Now we define the workflow. We use a conditional edge to decide whether to go to the planner or stop and ask the user for more info.

from langgraph.graph import StateGraph, END

# Initialize the graph
workflow = StateGraph(StudyState)

# Add nodes
workflow.add_node("analyzer", analyzer_node)
workflow.add_node("planner", planner_node)

# Define entry point
workflow.set_entry_point("analyzer")

# Define Conditional Logic
def should_continue(state: StudyState):
    if state['is_sufficient']:
        return "planner"
    else:
        return END

# Add edges
workflow.add_conditional_edges(
    "analyzer",
    should_continue,
    {
        "planner": "planner",
        END: END
    }
)

workflow.add_edge("planner", END)

# Compile the graph
app = workflow.compile()

Step 6: Running the Agent

This is where the magic happens.
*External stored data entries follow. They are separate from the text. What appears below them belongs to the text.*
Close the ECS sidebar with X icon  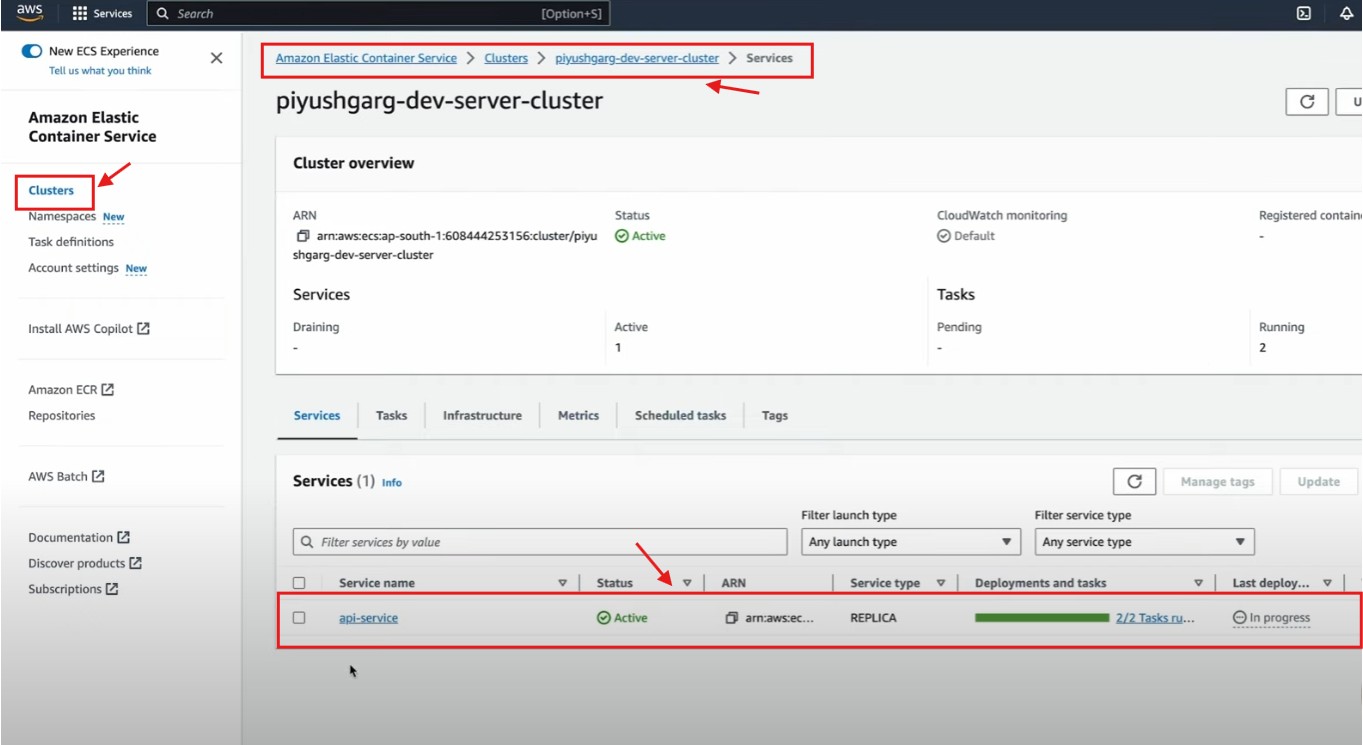pos(216,58)
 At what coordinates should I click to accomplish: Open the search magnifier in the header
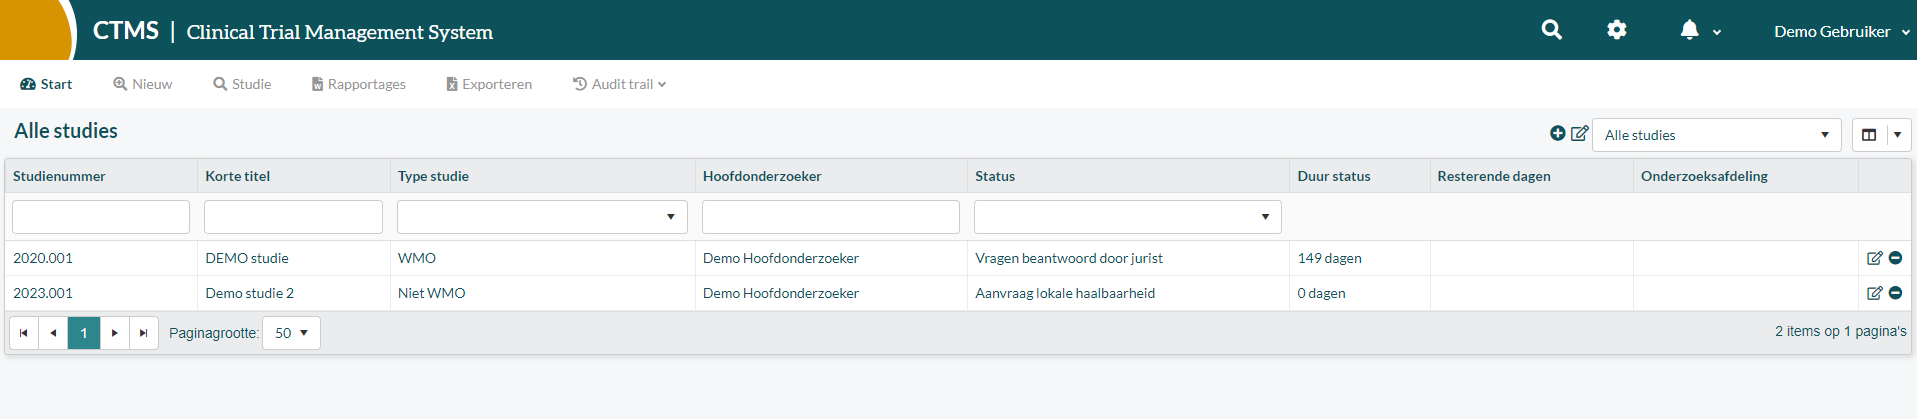click(1551, 30)
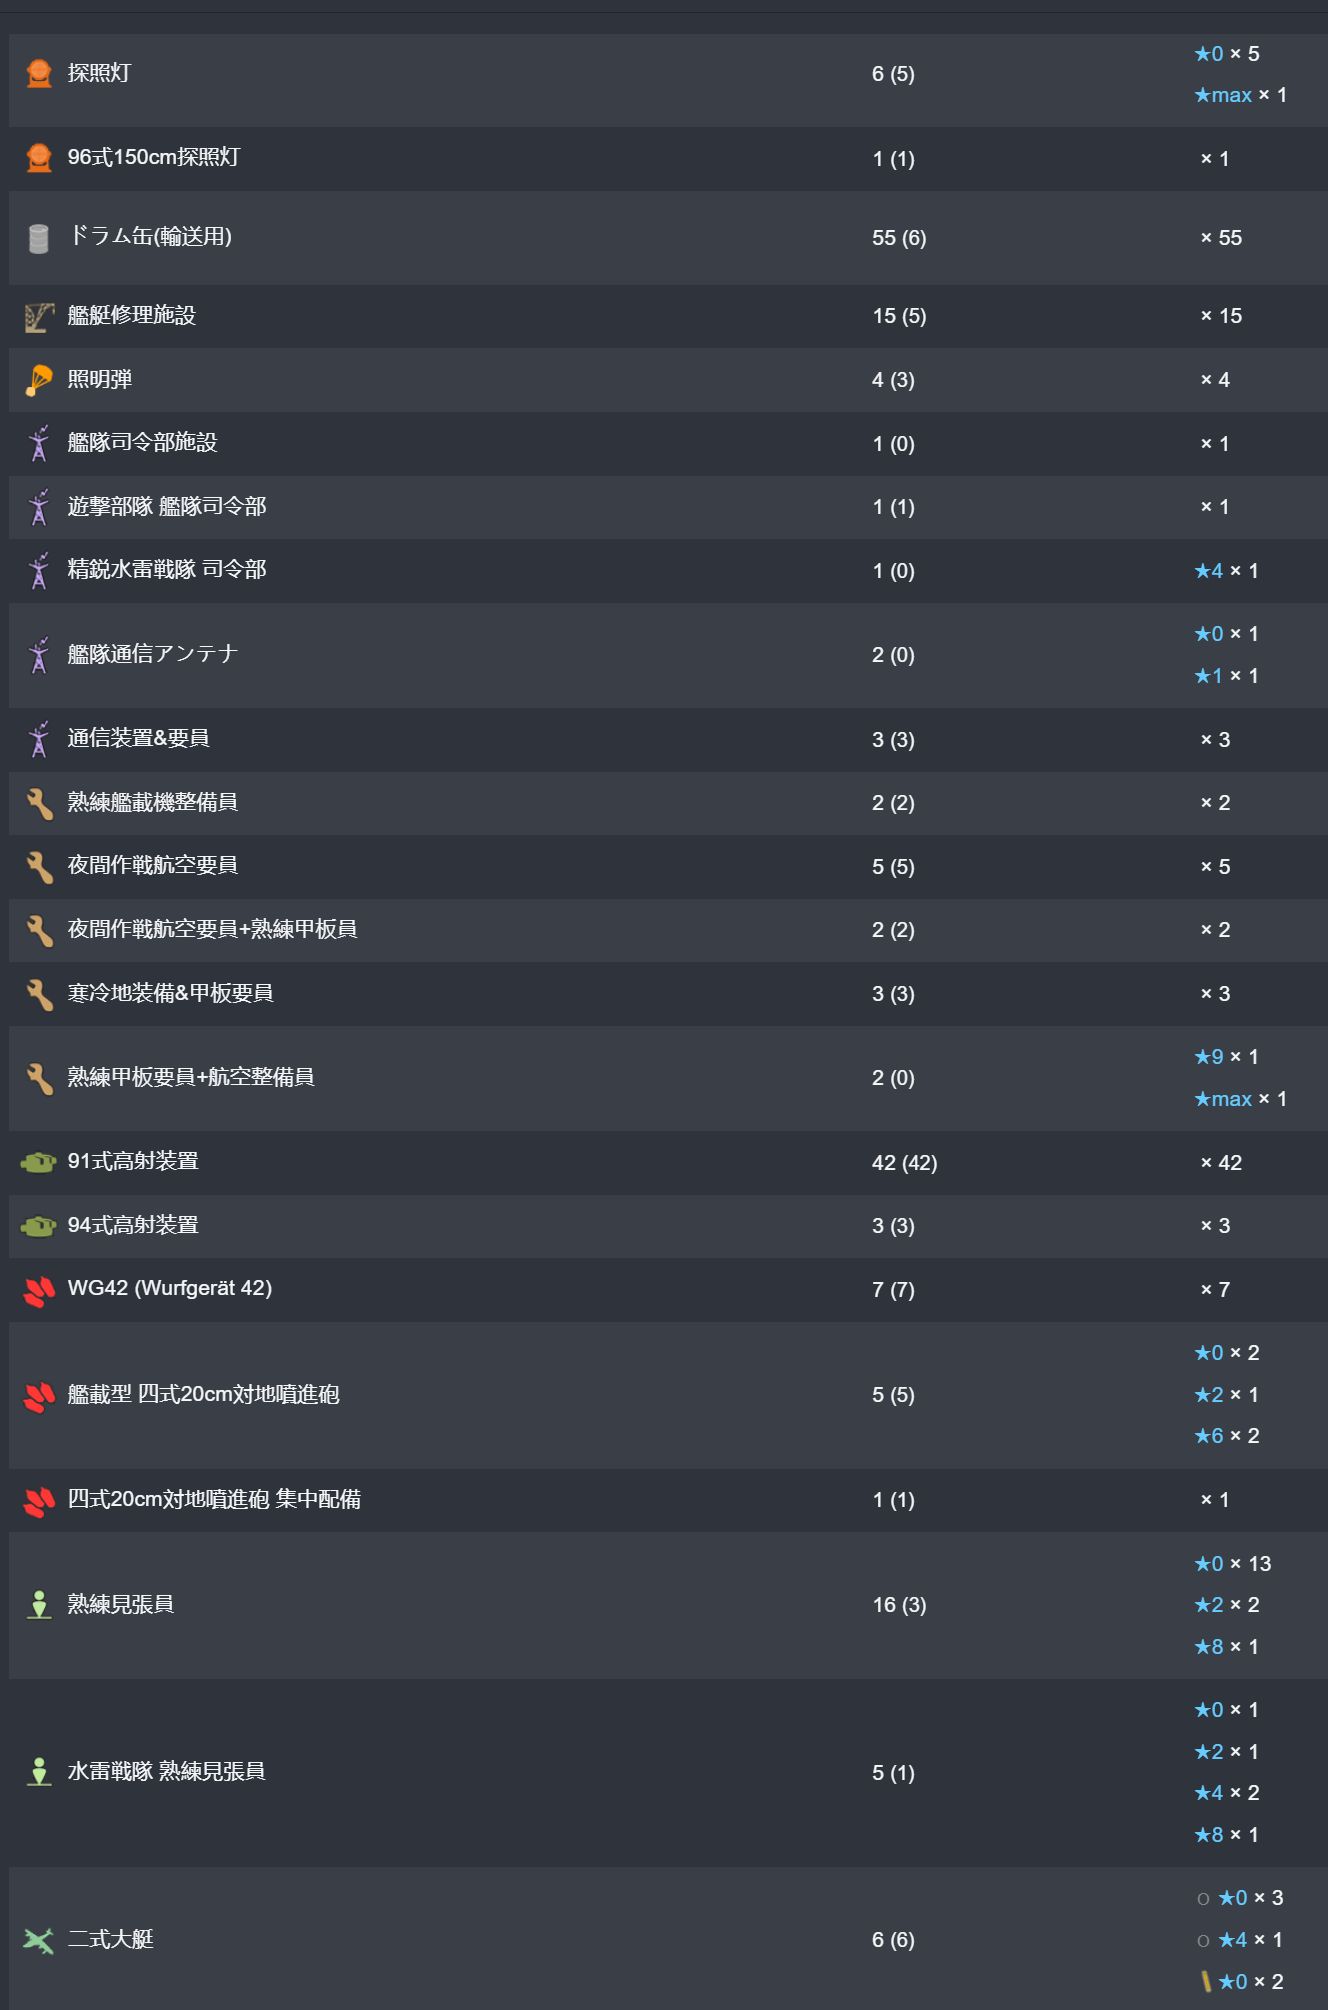Click the star shell flare icon for 照明弾
Screen dimensions: 1328x2010
(39, 380)
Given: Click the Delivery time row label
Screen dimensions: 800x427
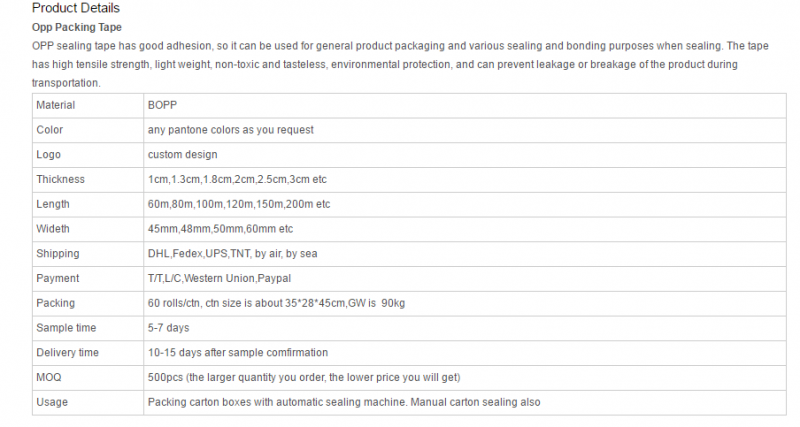Looking at the screenshot, I should click(67, 353).
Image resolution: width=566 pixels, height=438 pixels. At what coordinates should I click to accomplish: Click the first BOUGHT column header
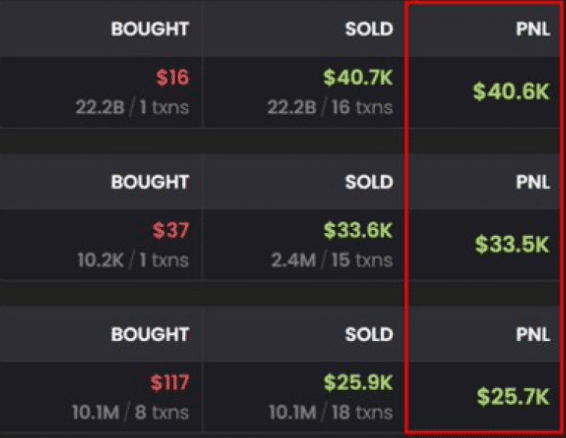[x=150, y=29]
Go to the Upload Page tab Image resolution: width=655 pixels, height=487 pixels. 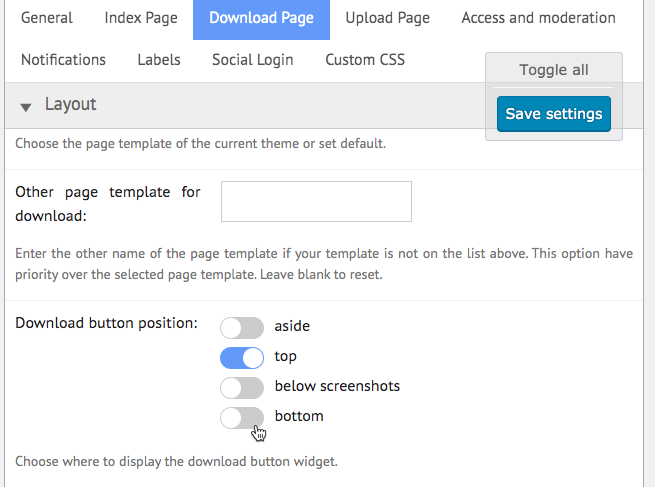388,18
We simulate a loop where the system asks for feedback if the plan isn’t ready.

if __name__ == "__main__":
    current_topic = "Quantum Physics"
    current_feedback = ""
    
    print(f"Goal: {current_topic}")
    
    # Initial run
    inputs = {"topic": current_topic, "feedback": current_feedback}
    
    for output in app.stream(inputs):
        for key, value in output.items():
            print(f"Finished running: {key}")
            
            # If we stopped at analyzer with questions (simulated interaction)
            if key == "analyzer" and not value.get("is_sufficient"):
                questions = value.get("clarifying_questions")[0]
                print(f"\nAI needs clarification:\n{questions}")
                
                # In a real app, you would get this from `input()`
                # Here we simulate user answering
                current_feedback = "I am a beginner and have 5 hours a week."
                print(f"\n(User Responds: {current_feedback})\n")
                
                # Re-run with feedback (Note: Real implementation would handle state updates differently)
                inputs["feedback"] = current_feedback
                
            elif key == "planner":
                print("\nFINAL PLAN:\n")
                print(value["plan"])

Conclusion

You’ve just built a stateful AI agent using LangGraph! This pattern—Analyze -> Clarify (Loop) -> Execute—is fundamental to building robust AI applications that don’t just guess what the user wants but actively refine the requirements.